At times, multiple eddies spun into the tornado, which lasted about 45 minutes and traveled about 44 miles. In less than a second, researchers measured wind speeds of 300 mph in one part of the hurricane.
“It was a violent day in Iowa,” said Tim Marshall, a veteran storm chaser based in Texas who was not involved in the research.
The weather service said the twister was sometimes up to 1,000 feet wide. But when it hit Greenfield, it shrank.

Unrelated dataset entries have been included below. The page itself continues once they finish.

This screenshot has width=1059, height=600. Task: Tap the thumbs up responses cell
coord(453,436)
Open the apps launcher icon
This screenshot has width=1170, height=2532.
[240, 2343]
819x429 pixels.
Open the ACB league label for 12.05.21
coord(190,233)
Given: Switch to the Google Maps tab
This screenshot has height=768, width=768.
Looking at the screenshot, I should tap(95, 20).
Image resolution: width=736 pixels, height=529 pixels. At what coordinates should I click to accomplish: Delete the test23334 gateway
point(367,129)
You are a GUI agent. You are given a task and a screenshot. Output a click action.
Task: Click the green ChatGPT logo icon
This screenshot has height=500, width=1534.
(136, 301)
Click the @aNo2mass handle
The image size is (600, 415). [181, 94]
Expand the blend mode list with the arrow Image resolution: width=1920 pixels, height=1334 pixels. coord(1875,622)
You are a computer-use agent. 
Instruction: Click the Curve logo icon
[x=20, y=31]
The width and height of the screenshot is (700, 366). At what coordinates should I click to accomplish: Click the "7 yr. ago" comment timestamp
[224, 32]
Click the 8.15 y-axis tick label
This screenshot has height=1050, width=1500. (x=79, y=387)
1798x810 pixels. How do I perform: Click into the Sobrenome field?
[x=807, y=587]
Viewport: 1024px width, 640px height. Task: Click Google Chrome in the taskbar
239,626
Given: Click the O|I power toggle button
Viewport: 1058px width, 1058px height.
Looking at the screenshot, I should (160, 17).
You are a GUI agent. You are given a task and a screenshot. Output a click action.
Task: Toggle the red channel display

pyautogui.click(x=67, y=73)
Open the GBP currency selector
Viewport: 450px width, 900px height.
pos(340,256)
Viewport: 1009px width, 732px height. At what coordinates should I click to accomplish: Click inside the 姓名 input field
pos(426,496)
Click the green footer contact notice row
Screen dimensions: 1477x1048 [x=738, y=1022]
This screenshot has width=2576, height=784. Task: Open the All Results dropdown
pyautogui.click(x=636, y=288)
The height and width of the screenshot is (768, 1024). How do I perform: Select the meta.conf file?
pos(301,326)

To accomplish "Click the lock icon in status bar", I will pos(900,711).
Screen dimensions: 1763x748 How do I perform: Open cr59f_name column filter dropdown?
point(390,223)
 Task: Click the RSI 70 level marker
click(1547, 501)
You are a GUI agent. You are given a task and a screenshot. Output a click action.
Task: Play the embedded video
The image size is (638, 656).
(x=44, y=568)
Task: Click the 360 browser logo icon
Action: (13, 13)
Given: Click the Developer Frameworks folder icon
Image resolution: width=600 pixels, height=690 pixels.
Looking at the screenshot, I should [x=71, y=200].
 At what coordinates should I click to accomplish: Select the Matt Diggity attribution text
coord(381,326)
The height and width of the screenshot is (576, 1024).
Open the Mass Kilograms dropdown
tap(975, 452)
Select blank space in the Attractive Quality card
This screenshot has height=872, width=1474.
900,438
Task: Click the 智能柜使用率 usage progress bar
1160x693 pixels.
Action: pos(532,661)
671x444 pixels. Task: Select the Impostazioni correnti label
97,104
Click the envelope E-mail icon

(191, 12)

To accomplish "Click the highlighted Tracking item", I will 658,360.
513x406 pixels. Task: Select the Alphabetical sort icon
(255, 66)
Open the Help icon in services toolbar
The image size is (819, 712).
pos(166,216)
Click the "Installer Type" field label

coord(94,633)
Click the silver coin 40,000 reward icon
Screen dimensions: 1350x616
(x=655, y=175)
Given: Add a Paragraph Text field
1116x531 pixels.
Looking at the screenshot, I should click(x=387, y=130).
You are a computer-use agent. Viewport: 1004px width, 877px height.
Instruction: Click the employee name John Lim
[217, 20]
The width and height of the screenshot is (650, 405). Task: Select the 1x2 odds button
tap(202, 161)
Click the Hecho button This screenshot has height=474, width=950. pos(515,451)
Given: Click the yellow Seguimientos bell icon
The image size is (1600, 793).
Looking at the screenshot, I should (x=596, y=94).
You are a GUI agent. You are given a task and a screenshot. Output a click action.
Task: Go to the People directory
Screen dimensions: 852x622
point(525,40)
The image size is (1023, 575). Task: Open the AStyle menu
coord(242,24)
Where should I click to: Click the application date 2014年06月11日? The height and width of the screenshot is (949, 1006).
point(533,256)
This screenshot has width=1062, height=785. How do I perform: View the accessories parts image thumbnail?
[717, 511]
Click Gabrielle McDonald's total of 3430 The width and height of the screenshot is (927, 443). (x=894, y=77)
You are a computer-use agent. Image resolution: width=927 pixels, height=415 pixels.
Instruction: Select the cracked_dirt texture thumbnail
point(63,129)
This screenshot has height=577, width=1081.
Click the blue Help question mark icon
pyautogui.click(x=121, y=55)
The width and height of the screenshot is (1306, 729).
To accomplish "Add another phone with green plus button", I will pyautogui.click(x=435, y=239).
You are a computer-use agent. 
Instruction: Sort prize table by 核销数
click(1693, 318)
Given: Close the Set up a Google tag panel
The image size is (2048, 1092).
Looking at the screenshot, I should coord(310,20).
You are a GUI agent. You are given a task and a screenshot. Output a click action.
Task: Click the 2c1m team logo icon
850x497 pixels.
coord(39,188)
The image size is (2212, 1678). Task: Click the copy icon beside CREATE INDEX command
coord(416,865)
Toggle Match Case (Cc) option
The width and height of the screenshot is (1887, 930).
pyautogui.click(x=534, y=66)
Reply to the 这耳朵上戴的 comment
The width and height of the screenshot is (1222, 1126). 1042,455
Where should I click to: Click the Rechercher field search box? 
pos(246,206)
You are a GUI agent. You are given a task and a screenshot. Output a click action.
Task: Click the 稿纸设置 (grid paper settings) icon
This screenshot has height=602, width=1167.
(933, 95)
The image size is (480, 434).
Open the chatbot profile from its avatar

Scientists aren’t exactly sure why that happened—one of the many mysteries this kind of detailed radar data will eventually help solve.
“We’ll be chewing on this for years,” Wurman said.
The ingredients necessary to form a tornado—wind shear, lift, instability, and moisture—are well known and allow forecasters to issue reliable tornado watches, but, beyond that, remain a mystery.
“Once a storm forms and develops into a hurricane, we have very little ability to know whether that hurricane will be large or small, long-lived or short-lived, or the exact path that the storm will take,” Wurman said.
Storm chasers perform their dangerous dance with the elements to push their field forward.
Recent measurements of Greenfield hurricanes, in particular, can provide insight into how wind speed translates to damage on the ground. Kosiba plans to correlate the detailed wind speed data his team has collected with ground damage studies. He also plans to model the thermodynamics of the event, which could provide clues as to what factors lead to more extreme wind speeds.
This work could help scientists develop better hurricane forecasting systems and help builders build more resilient structures.